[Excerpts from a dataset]

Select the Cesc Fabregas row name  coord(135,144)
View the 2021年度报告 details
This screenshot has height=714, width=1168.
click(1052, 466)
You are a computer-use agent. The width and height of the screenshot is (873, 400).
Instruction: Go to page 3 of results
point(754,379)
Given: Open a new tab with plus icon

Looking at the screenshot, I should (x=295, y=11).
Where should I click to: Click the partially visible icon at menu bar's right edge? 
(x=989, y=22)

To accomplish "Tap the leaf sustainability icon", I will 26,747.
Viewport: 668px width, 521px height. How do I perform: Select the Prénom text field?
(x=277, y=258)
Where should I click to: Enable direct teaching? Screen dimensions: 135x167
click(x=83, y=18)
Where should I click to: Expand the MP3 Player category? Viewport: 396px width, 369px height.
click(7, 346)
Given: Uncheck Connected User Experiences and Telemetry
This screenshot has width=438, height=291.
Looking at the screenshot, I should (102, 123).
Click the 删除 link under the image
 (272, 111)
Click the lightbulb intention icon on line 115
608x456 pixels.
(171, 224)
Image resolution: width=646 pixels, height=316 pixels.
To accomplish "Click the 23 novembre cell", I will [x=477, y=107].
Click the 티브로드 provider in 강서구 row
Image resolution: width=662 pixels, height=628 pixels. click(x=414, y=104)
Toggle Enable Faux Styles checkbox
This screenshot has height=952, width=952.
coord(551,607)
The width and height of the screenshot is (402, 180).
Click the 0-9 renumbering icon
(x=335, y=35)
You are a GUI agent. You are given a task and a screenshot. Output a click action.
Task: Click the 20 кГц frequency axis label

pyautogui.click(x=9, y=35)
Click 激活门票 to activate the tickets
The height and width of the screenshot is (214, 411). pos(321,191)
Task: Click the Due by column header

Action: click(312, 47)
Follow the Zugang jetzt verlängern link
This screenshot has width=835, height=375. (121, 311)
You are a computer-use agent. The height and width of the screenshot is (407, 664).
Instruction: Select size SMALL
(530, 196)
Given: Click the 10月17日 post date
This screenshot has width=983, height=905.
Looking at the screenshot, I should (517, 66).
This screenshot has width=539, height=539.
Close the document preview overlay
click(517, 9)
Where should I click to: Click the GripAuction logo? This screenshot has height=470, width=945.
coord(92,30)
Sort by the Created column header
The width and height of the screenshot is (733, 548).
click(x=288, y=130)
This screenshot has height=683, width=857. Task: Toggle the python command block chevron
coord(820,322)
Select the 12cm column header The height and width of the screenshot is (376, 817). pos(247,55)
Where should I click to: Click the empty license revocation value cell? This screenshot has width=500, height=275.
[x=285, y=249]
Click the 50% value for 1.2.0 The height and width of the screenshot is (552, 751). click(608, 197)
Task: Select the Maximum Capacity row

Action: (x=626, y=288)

* _Problem to solve_: When you reach the end of the data, write every line out again verbatim.

* _Your response_:
Select the Cesc Fabregas row name  coord(135,144)
View the 2021年度报告 details
This screenshot has height=714, width=1168.
click(1052, 466)
You are a computer-use agent. The width and height of the screenshot is (873, 400).
Instruction: Go to page 3 of results
point(754,379)
Given: Open a new tab with plus icon

Looking at the screenshot, I should (x=295, y=11).
Where should I click to: Click the partially visible icon at menu bar's right edge? 
(x=989, y=22)

To accomplish "Tap the leaf sustainability icon", I will 26,747.
Viewport: 668px width, 521px height. How do I perform: Select the Prénom text field?
(x=277, y=258)
Where should I click to: Enable direct teaching? Screen dimensions: 135x167
click(x=83, y=18)
Where should I click to: Expand the MP3 Player category? Viewport: 396px width, 369px height.
click(7, 346)
Given: Uncheck Connected User Experiences and Telemetry
This screenshot has width=438, height=291.
Looking at the screenshot, I should (102, 123).
Click the 删除 link under the image
 (272, 111)
Click the lightbulb intention icon on line 115
608x456 pixels.
(171, 224)
Image resolution: width=646 pixels, height=316 pixels.
To accomplish "Click the 23 novembre cell", I will [x=477, y=107].
Click the 티브로드 provider in 강서구 row
Image resolution: width=662 pixels, height=628 pixels. click(x=414, y=104)
Toggle Enable Faux Styles checkbox
This screenshot has height=952, width=952.
coord(551,607)
The width and height of the screenshot is (402, 180).
Click the 0-9 renumbering icon
(x=335, y=35)
You are a GUI agent. You are given a task and a screenshot. Output a click action.
Task: Click the 20 кГц frequency axis label

pyautogui.click(x=9, y=35)
Click 激活门票 to activate the tickets
The height and width of the screenshot is (214, 411). pos(321,191)
Task: Click the Due by column header

Action: click(312, 47)
Follow the Zugang jetzt verlängern link
This screenshot has width=835, height=375. (121, 311)
You are a computer-use agent. The height and width of the screenshot is (407, 664).
Instruction: Select size SMALL
(530, 196)
Given: Click the 10月17日 post date
This screenshot has width=983, height=905.
Looking at the screenshot, I should (517, 66).
This screenshot has width=539, height=539.
Close the document preview overlay
click(517, 9)
Where should I click to: Click the GripAuction logo? This screenshot has height=470, width=945.
coord(92,30)
Sort by the Created column header
The width and height of the screenshot is (733, 548).
click(x=288, y=130)
This screenshot has height=683, width=857. Task: Toggle the python command block chevron
coord(820,322)
Select the 12cm column header The height and width of the screenshot is (376, 817). pos(247,55)
Where should I click to: Click the empty license revocation value cell? This screenshot has width=500, height=275.
[x=285, y=249]
Click the 50% value for 1.2.0 The height and width of the screenshot is (552, 751). click(608, 197)
Task: Select the Maximum Capacity row

Action: (x=626, y=288)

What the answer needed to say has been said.